For context on what an owner-shop of this class actually costs: build cost on a yacht of this size and capability is in the $200M to $250M band, with annual running costs in the $15M to $25M band depending on use intensity and cruising ground. The cost of operating a true expedition yacht is meaningfully higher than the cost of operating an equivalent-length Mediterranean motor yacht, primarily because of crew size, helicopter operations, and remote-destination provisioning.
Verdict on the underlying yacht
Ulysses is the best-executed pure-expedition yacht in the global fleet over 100m as of May 2026. The hull, the yard, the helideck, the hangar, the tender deck, and the polar capability are all configured for the destinations she actually visits. The interior is restrained for the size class and does not get in the way of the expedition brief.

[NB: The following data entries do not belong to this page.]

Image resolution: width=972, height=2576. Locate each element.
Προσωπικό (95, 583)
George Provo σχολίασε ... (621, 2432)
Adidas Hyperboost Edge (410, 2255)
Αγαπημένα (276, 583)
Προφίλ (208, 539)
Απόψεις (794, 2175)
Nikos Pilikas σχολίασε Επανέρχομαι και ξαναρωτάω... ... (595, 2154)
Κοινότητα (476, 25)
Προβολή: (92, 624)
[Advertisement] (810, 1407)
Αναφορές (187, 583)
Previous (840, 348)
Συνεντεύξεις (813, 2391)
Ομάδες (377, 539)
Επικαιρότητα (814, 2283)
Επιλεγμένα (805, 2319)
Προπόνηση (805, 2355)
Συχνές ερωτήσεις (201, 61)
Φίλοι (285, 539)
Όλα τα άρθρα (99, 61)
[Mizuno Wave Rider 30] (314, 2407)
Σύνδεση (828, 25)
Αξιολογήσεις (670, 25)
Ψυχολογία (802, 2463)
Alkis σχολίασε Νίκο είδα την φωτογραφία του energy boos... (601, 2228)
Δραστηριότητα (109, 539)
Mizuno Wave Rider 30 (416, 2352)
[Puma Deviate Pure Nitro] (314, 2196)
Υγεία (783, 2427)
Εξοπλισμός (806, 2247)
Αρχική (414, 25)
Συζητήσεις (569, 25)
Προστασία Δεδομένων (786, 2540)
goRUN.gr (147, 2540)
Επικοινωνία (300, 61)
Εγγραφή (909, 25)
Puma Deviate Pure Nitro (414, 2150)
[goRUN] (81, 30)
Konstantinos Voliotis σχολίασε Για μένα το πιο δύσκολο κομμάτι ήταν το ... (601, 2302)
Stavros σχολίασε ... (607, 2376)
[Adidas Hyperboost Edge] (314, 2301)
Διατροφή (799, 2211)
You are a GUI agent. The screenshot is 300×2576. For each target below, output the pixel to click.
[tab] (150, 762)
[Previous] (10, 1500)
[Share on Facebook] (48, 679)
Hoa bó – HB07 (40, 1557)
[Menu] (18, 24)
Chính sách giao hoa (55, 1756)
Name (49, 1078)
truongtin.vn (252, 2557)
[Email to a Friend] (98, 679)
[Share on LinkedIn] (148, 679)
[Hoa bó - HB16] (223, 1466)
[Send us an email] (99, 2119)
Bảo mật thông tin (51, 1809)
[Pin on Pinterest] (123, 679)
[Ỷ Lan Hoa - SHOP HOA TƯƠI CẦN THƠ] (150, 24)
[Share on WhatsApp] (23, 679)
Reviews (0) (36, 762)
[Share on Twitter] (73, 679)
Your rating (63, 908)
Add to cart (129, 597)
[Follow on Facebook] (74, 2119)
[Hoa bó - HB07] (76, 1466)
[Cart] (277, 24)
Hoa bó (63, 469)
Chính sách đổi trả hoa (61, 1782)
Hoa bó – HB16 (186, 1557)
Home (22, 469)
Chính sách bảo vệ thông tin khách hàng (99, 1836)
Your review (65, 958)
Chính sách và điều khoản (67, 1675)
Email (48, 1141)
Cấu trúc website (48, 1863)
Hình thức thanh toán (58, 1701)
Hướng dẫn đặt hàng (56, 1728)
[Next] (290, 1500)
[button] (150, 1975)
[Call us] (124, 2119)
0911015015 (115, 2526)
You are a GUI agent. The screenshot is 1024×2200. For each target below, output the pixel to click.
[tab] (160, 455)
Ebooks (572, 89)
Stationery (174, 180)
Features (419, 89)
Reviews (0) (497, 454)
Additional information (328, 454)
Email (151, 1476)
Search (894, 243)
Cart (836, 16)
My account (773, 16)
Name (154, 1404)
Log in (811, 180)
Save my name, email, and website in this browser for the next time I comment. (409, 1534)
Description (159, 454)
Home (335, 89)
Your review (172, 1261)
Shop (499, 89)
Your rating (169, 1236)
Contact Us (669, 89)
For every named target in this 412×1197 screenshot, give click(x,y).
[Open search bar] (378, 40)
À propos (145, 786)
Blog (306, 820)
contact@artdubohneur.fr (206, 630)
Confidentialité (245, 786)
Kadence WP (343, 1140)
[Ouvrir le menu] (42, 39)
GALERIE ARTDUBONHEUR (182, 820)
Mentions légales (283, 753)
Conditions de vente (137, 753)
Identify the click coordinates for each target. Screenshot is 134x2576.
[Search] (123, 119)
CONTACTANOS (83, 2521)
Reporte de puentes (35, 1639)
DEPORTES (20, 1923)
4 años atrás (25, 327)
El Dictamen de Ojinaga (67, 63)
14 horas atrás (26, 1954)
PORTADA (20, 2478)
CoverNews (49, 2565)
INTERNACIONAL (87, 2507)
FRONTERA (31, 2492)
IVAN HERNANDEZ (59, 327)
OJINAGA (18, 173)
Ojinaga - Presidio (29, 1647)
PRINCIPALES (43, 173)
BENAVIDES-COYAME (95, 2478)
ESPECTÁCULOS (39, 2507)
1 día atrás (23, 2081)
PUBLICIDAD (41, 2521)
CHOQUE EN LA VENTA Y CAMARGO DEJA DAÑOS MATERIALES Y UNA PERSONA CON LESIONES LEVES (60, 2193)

She is not chartering and is not expected to. For charter clients reading this because they want a similar week, the right answer is Cloudbreak at 73m or Legend at 77m. Both will deliver the destination capability. Neither will deliver 116m of length, and neither needs to.
FAQ
Is Ulysses for sale? Not as of May 2026. The 107m Ulysses was sold, the 116m has not been listed.
Can I charter Ulysses for one week? No. She is not in the commercial charter fleet. Approaches to the owner are not productive.
What flag does Ulysses fly?
How many helicopters does Ulysses carry? Up to two, with the main on the certified Class 1 foredeck pad and a second in the hangar. Both light-medium twin types are within the helideck rating.
What is the difference between Ulysses and Yersin? Both are expedition yachts. Yersin is a 77m Piriou with a Green Marine certification and a smaller crew. Ulysses is 116m, larger, faster, with longer range and bigger helicopter operations. Different scale, similar brief.
Does Ulysses have a submarine?. The Hart yachts have at various points carried Triton-class submarines. Verification with the operator is recommended before any claim is made.